Provided text
In fact, John Brown, one of the founders of Brown
University, there's some great correspondence between him and
George Washington's buyer of powder, where the buyer is
basically saying, you're charging us exorbitant prices
for this powder, but under the desperate circumstances, we
really have no other alternatives.
And John Brown actually emerges from the American War
of Independence as probably the richest
man in Rhode Island.
So he made some of his fortune in powder runs.
He was also involved in the molasses trade and other
illicit trades before the Revolution.
But part of his fortune was very much as a war profiteer
of sorts in our very War of Independence.
So yes, the war was about patriotism, and
freedom, and liberty.
But they also were able to harness the profit motive and
greed, frankly, in actually pulling it off.
In some respects, there's parallels to today's
insurgencies and civil wars.
There's a sort of vigorous debate in the literature on
contemporary civil wars, arguing that somehow, they're
profoundly new and different because they're so
greed-driven.
And we look at things like *** finance guerrillas in
Colombia, or *** finance insurgents in Afghanistan, or
blood diamonds in West Africa.
We all know the term blood diamonds now.
They even made a James Bond movie about it.
And I think Leonardo DiCaprio even made a movie with the
title "Blood Diamonds."
But what I argue here and in more detail in the book is
that the role of conflict commodities, the importance of
trade in war time, goes all the way back, not just years
or decades, but in fact centuries.
So if we fast forward in American history to the
American Civil War, I cannot think of a single conflict
commodity that mattered more in an armed rebellion than the
role of cotton in actually perpetuating an insurgency.
In fact, the Confederacy arguably would not have even
had the chutzpah to actually try to go independent if they
didn't think that King Cotton, as they called it, could help
them pull it off.
Initially, we thought the British would come to their
aid formally, intervene on their side because the British
were so dependent on cotton.
But the British were smart about it, and realized they
could acquire a significant amount of cotton through
illicit channels.
They didn't need to formally intervene on
the side of the South.
That would be very risky, and too overt blunt and direct.

What you need to do
a - Name each ideal that the lecture excerpt on conflict commodities says the American War of Independence was about.
b - Proceed with the lecture excerpt on conflict commodities from the point where it stops.

Given information
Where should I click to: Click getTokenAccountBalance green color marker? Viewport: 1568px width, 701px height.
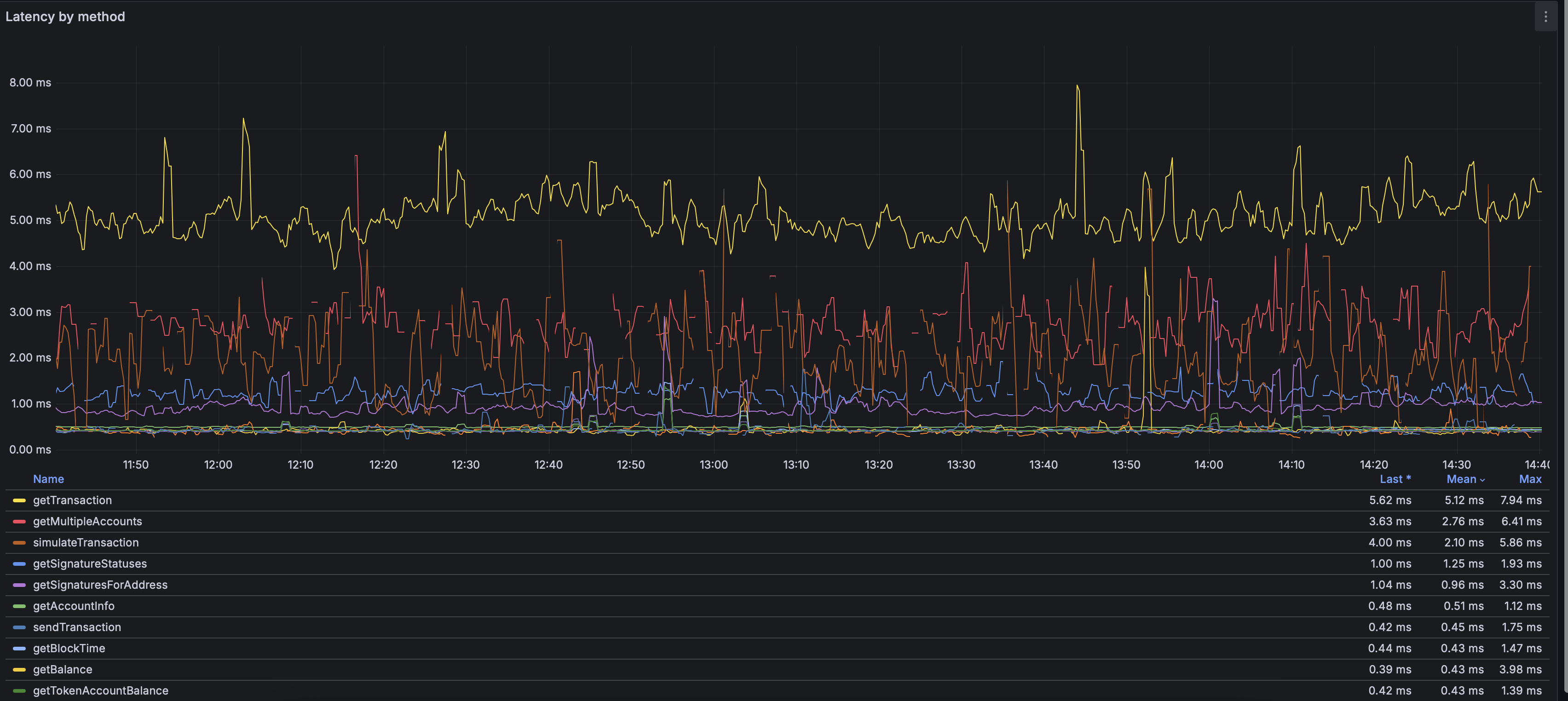tap(19, 691)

In response
a - Patriotism, freedom, and liberty.

b -
So they could, in fact, turn a blind eye to what they called
blockade runners.
So basically, running through the Union blockade of Southern
ports, smuggling arms and ammunition in, and bringing
out desperately needed cotton out for British
factories, and so on.
It wasn't as much, obviously, as pre-war cotton supplies,
but it was enormously profitable for those who could
actually successfully get this commodity out.
There was also a lot of trading of cotton across the
front lines.
A lot of Northerners made a lot of money on cotton
speculation, cotton trading, cotton smuggling.
Abraham Lincoln, known as Honest Abe, actually had a
pretty tolerant attitude about this.
He actually pardoned a lot of cotton smugglers who were
sitting in jail during the American Civil War.
A lot of it's for political connections.
He decided not to make a big deal out of it.
So again, we only need to look at our own Civil War to
realize it's not that fundamentally--
today's civil wars are in some ways not that fundamentally
different in terms of their dependence on conflict
commodities and keeping them going.
Now notice, it wasn't enough to turn the balance of power
on the ground in favor of the South.
But it actually helped perpetuate that conflict far
longer and make it far bloodier than anyone expected.
In fact, more Americans died in the American Civil War than
any conflict the US has been involved in since, over
600,000 Americans died in that war.
And I would argue that cotton actually played an important
role in keeping it fueled, if you will.
There's also an interesting story, and perhaps
particularly interesting to you folks here at Google,
about intellectual property theft.
Basically, there's a rigorous debate going on right now, as
you're well aware in Washington and elsewhere,
about the growth of intellectual property theft,
and knock-off products, and so on.
A lot of finger pointing it at China, especially, but other
countries as well.
Well, from the perspective of my book, the message that the
United States is sending China and other countries around the
world is do as I say, not as I did.
And basically, I don't think it's too much of an
overstatement to say that the United States in the 19th
century was the world's hotbed of
intellectual property theft.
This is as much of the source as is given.